Where did you take the exam?


----------



## desi_girl (Apr 18, 2013)

I won't bet on me passing, especially with so much ambiguity surrounding the cutscore. Also if you have noticed, pass rate for first timers is around 62% and repeat takers only 33%..I am still baffled by this..why???

The Ncees website also describes the scoring process where they say that the statistics surrounding Certain problems is considered. I interpreted this as isolating those problems either very easy or very difficult based on test takers' performances. Too many of the easy ones could raise cutoff and too difficult could lower it. The analysts then decide the pass score range. I might be wrong but this is my interpretation. I am keen on knowing what others think.


----------



## Judowolf PE (Apr 19, 2013)

^Desi, you raised two questions that I was very interested in when I took my test(s)...I took it once April 2012, got a 48 and failed then retook it in Oct(studied my @ss off) and passed...the repeat takers/first timer passing percent is an interesting question, the answer I found was that first timers that passed took the hard core study group and the naturally brillant out of your pool of takers, then of the folks left retaking, if they don't do something different to prepare the likely hood that they fail again goes up. You end up with some folks taking it 8 or 9 times(true story) and still doing the same thing over and over...My thought on the cut score was that the percentage passing is pretty consistant, so I assumed they had a passing score that followed the percentage they wanted to pass...I was told that it wasn't that way, but that the cut was a certain score then dropped lower when certain questions are thrown out because of inaccuracy or other question issues


----------



## mjco04 (Apr 19, 2013)

Yeah I never understood why the repeat taker percentage is lower. I believe those points raised by Judowolf. Some people just don't change their styles of studying.

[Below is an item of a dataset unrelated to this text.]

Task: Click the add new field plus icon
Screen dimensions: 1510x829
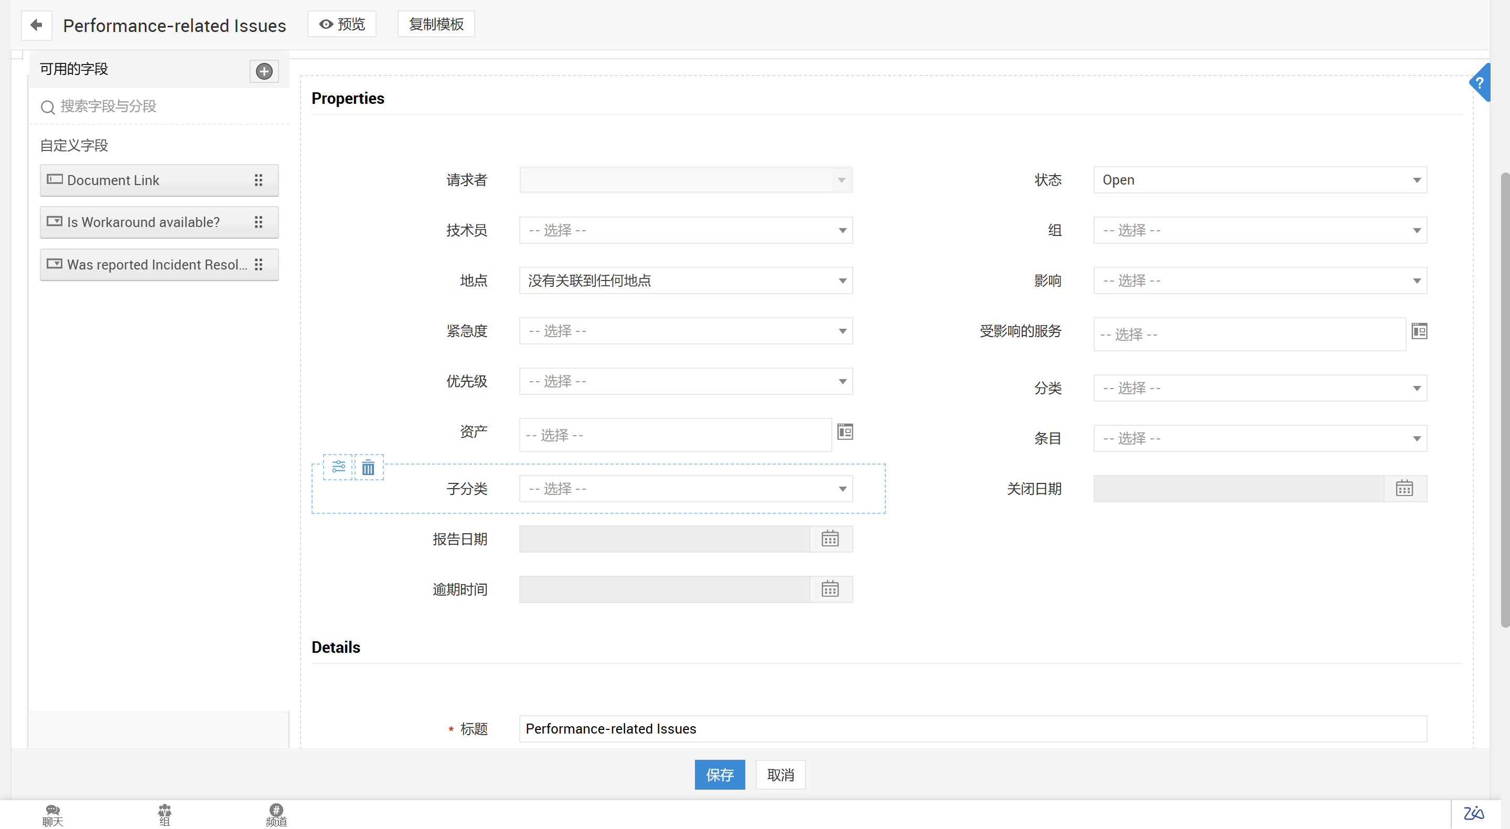Action: [264, 71]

Also I think the questions are obviously different from the previous exam but I assume that some are retained but modified.

My friend is a third time repeater but the first two exams he took the Power PE. I don't think he changed his study habits other than studying with me once a week to cover certain topics.

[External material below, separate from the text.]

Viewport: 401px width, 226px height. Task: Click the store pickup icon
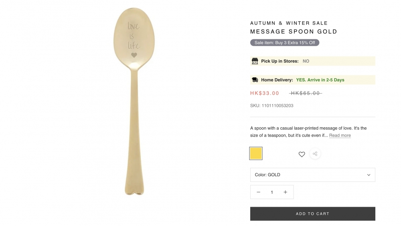(x=255, y=61)
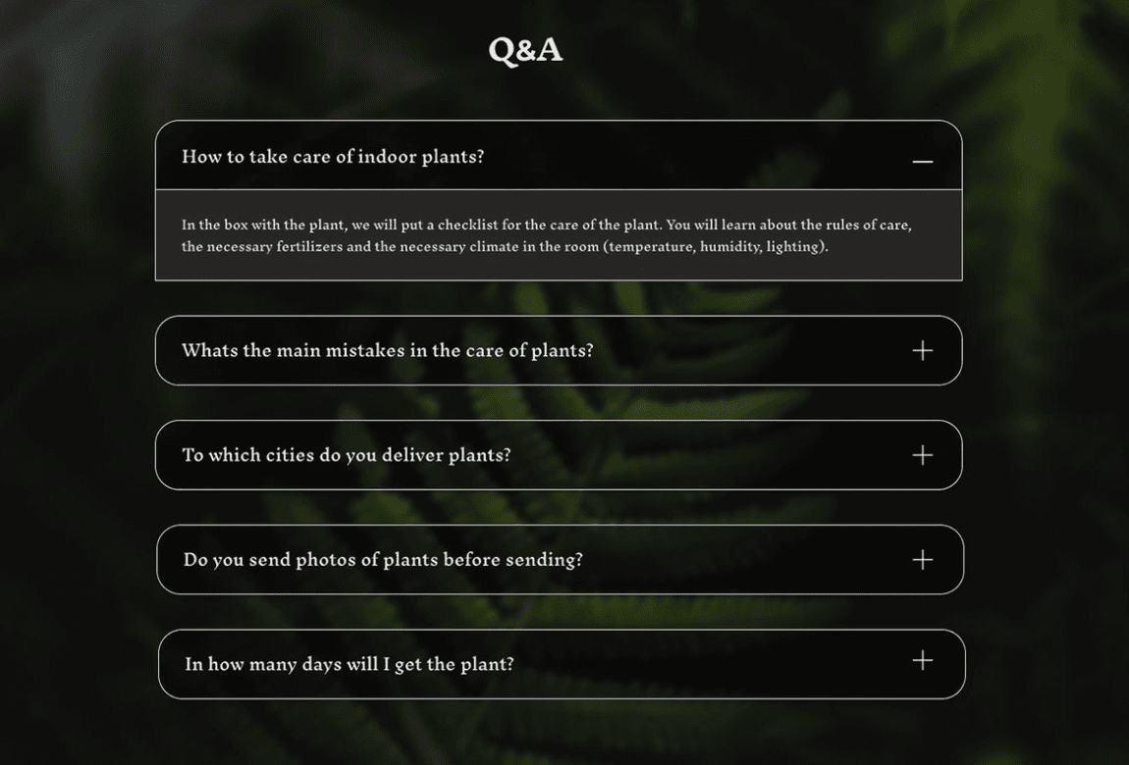Select the question about indoor plant care
The image size is (1129, 765).
[331, 157]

The PE is an exam that is based on individual effort and luck. You can study your heart out and not be lucky since the things you study are not in the exam. EE Electronics is so broad that you won't be able to cover all subjects in months.


----------



## Judowolf PE (Apr 19, 2013)

Honestly, to me the PE is more about information management than about knowledge...the studying gets you familar with where info is located, weather it is in a reference book or notes or in a binder...people think that they have to know how to solve every problem, but I don't think there is as much solving of problems as there is concepts and simple calculations...if you know where it's at in your references, you got it licked!


----------



## desi_girl (Apr 22, 2013)

Judowolf PE said:


> ^Desi, you raised two questions that I was very interested in when I took my test(s)...I took it once April 2012, got a 48 and failed then retook it in Oct(studied my @ss off) and passed...the repeat takers/first timer passing percent is an interesting question, the answer I found was that first timers that passed took the hard core study group and the naturally brillant out of your pool of takers, then of the folks left retaking, if they don't do something different to prepare the likely hood that they fail again goes up. You end up with some folks taking it 8 or 9 times(true story) and still doing the same thing over and over...My thought on the cut score was that the percentage passing is pretty consistant, so I assumed they had a passing score that followed the percentage they wanted to pass...I was told that it wasn't that way, but that the cut was a certain score then dropped lower when certain questions are thrown out because of inaccuracy or other question issues




@Judowolf PE, do you think they increase the cutoff if the test seemed easy? Or do they restrict of reducing the cutscore if some problems were hard? I thought the PM session was way too easy than last year's. I have an uneasy feeling that the "easiness" has a bigger plot behind


----------



## Judowolf PE (Apr 22, 2013)

^ Desi, on a personal note, I still find it very suspicious that the passing percentages don't change much from year to year...To me, this indicates a floating cut score and a passing percentage that stays roughly the same...I've been told that this isn't the case, but I find it odd that one test wouldn't be easier/harder than previous tests. I thought that the test in Oct was really easy compared to the April test of last year, but I'm not sure if the test was easier, or if it was that I was just that much better prepared. I know a lot of people complained that the test was really hard, but I think maybe that is always the case...I wouldn't worry too much, finding the test to be easy probably just means you were that much better prepared than last time...


----------



## cableguy (Apr 23, 2013)

desi_girl said:


> And now I have so much free time in the evening that I dont know what to do with it..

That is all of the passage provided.